For the last five years, the small Finnish game studio Remedy has weathered a stormy economy, kept its studio small against the trendy tide of high production costs, and has somehow kept Microsoft at bay from canning its project after a half decade of tinkering. Come May 18, Alan Wake will finally have its day in the sun. Unlike so many games that lose their steam and tech edge after a five-year development cycle (witness Peter Molyneux's first Fable and Dave Perry's Wild 9), Remedy's Alan Wake just seems to keep getting better.

At Microsoft's recent X10 event, we got to grips with a 25-minute hands-on demo featuring the game's original concoction of flashlights and flare guns, as Alan Wake arrives in a remote lake town spellbound with an evil force.

While there are many audio elements that lend themselves to Alan Wake’s eerie atmosphere, like the sound of a whistling wind overlaid with hushes, whispers, and soft moans, the key to Alan Wake’s creepiness is its use of darkness. Physically and metaphorically designed around the dual nature of light and dark, good and evil, Alan Wake finds himself using flashlights, flood lights, flare guns, and even flare grenades to ward off enemies that strike from the shadows. The problem is that light is scarce, batteries limited, and most of the time you’re blindly groping your way through the dark, fleeing from one frightful experience to another. Fortunately, problems like these are more than welcome in a suspenseful thriller like Alan Wake.

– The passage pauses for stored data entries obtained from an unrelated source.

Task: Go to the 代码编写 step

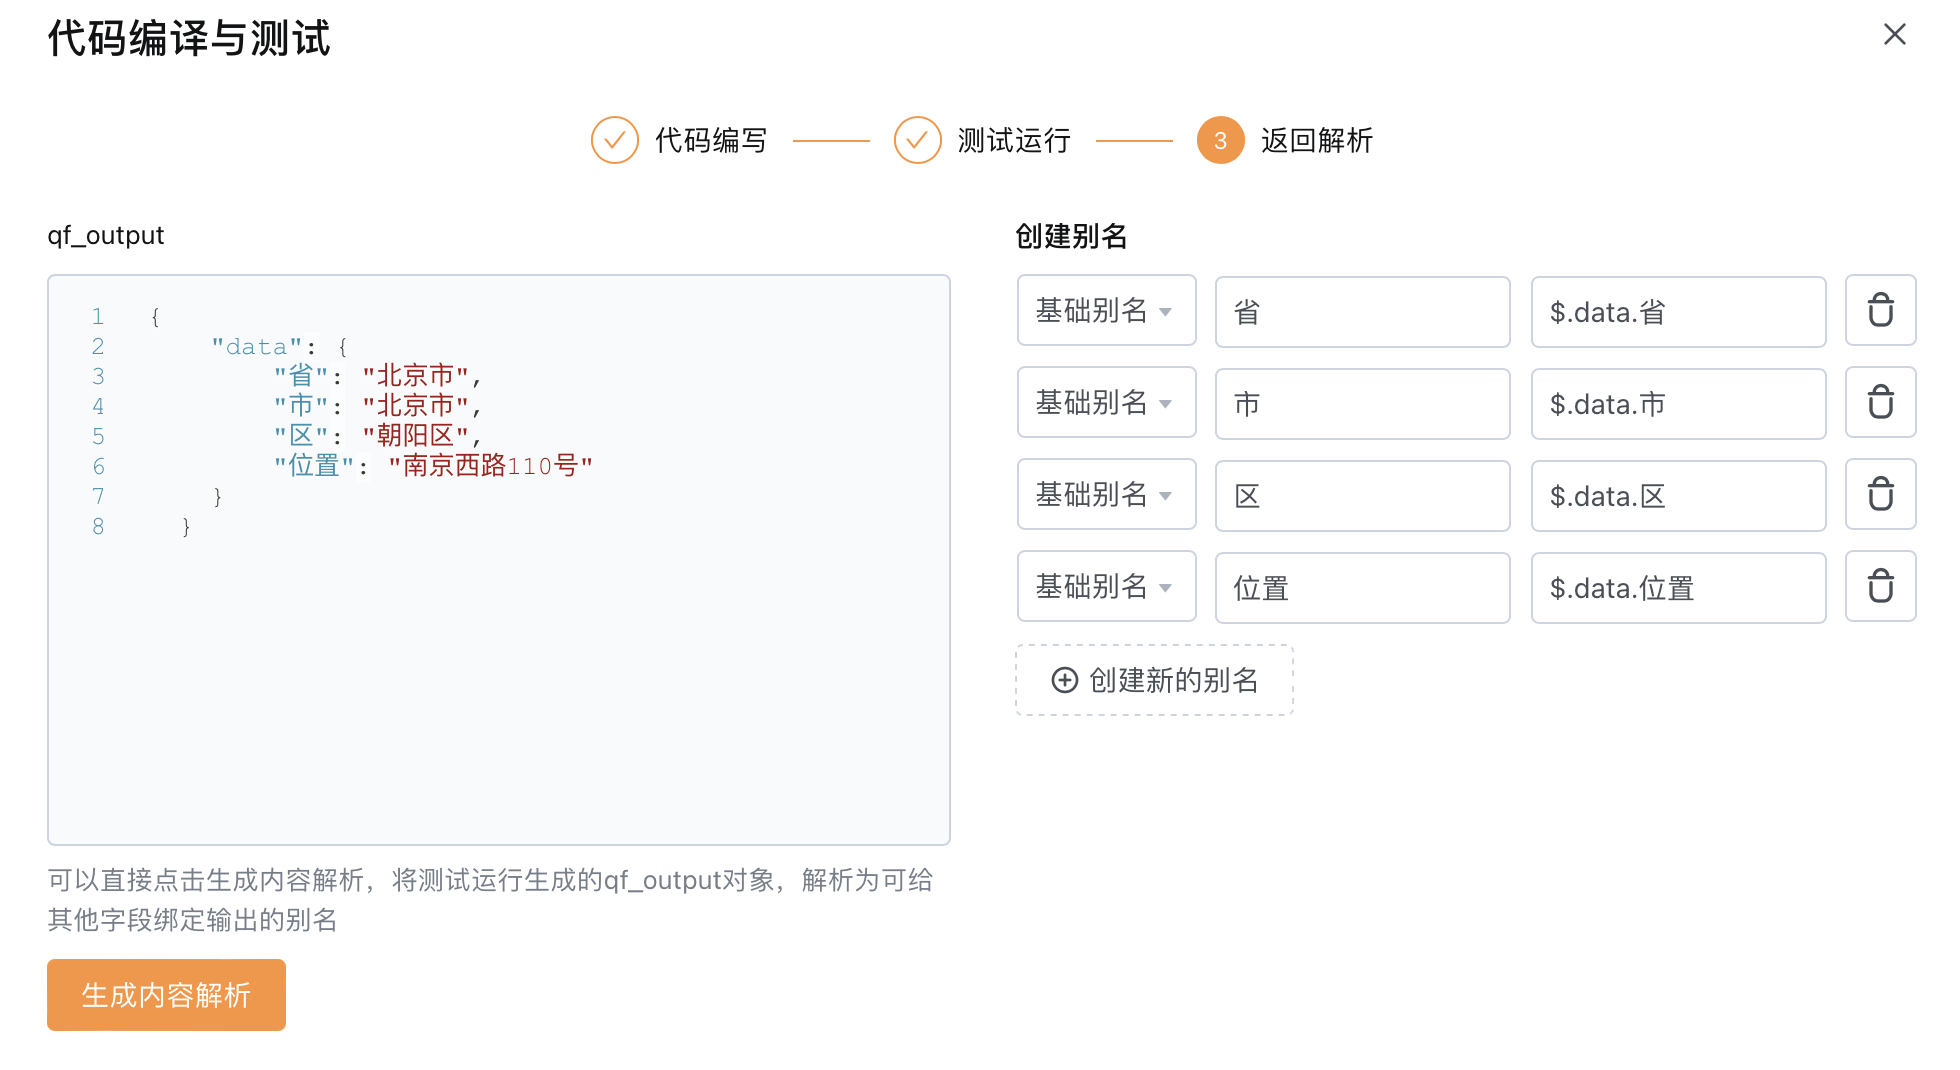Action: coord(711,140)
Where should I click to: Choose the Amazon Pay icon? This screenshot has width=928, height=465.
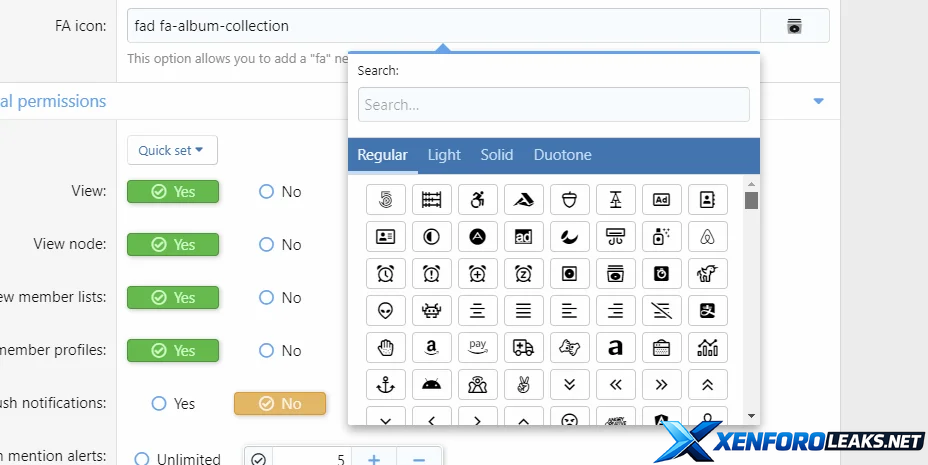tap(477, 348)
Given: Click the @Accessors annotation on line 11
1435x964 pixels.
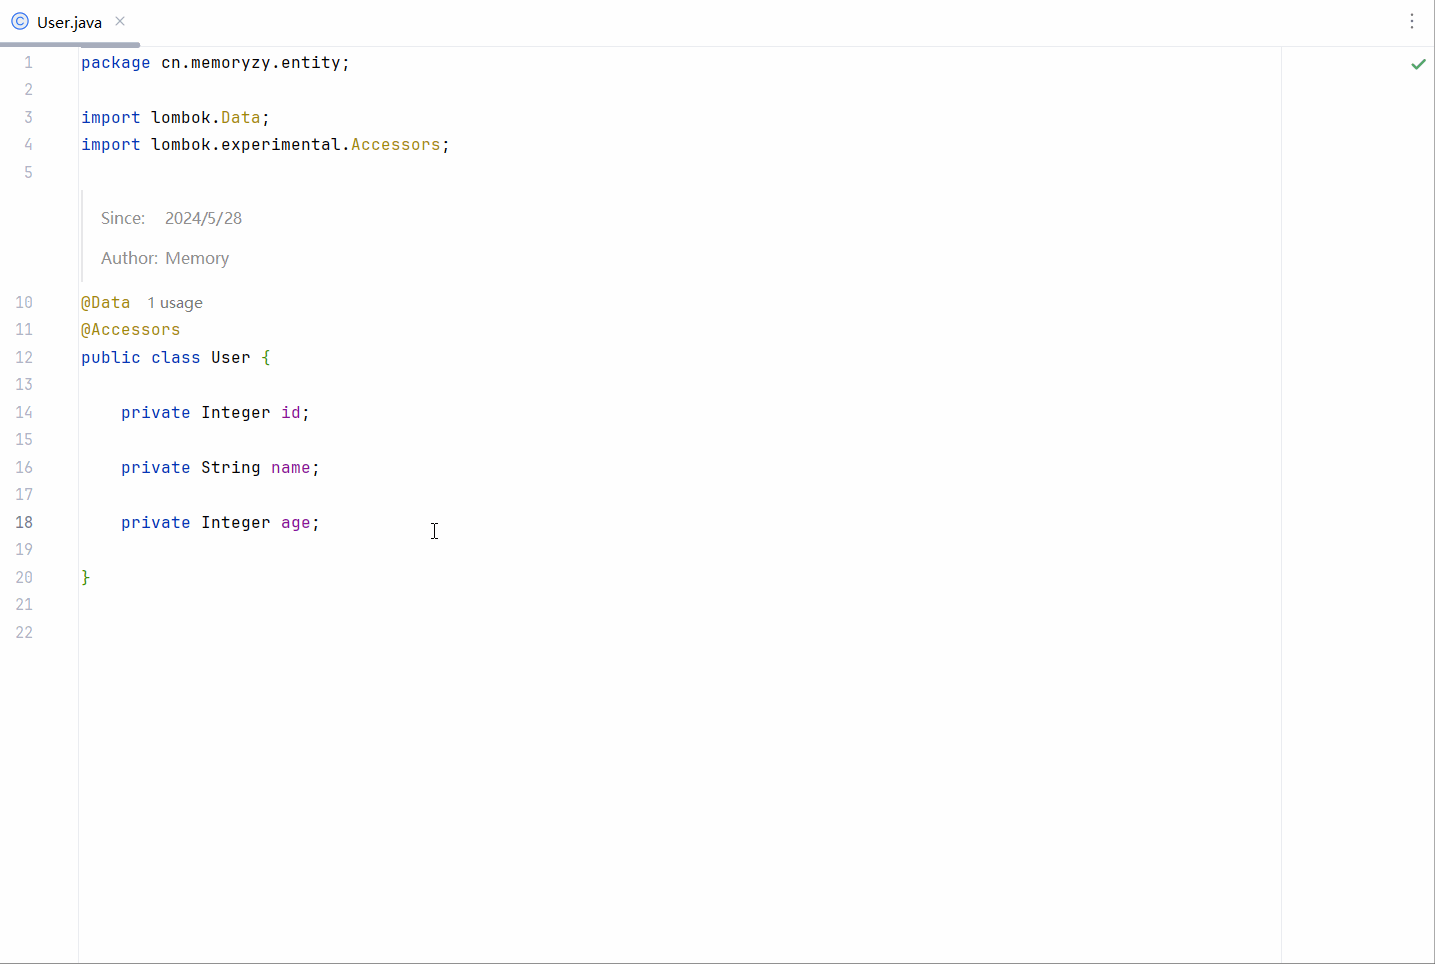Looking at the screenshot, I should click(x=131, y=330).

The game's first level starts off quickly. Alan and his wife arrive in the small mountain town of Bright Falls, where his two-year old book is still a big hit with the locals, and in the first diner he visits the waitress immediately recognizes him and points to a standee of him near the door. After the awkward moment, Wake receives a room key from a strange veiled woman in a dark hallway leading to the diner’s bathroom, and we get our first taste of the game's surreal nature. Was the woman real? Why don't we see her face? Did she go number one, or number two?

We're then introduced to a new scene, led by Wake's monologue narrative. Soon, Wake hurriedly drives along a mountain road and mistakenly hits a hitchhiker. He watches in disbelief as the hitchhiker disappears before his eyes – and decides to make his way towards a nearby gas station on foot. The only thing standing in his way is a thick and foreboding forest.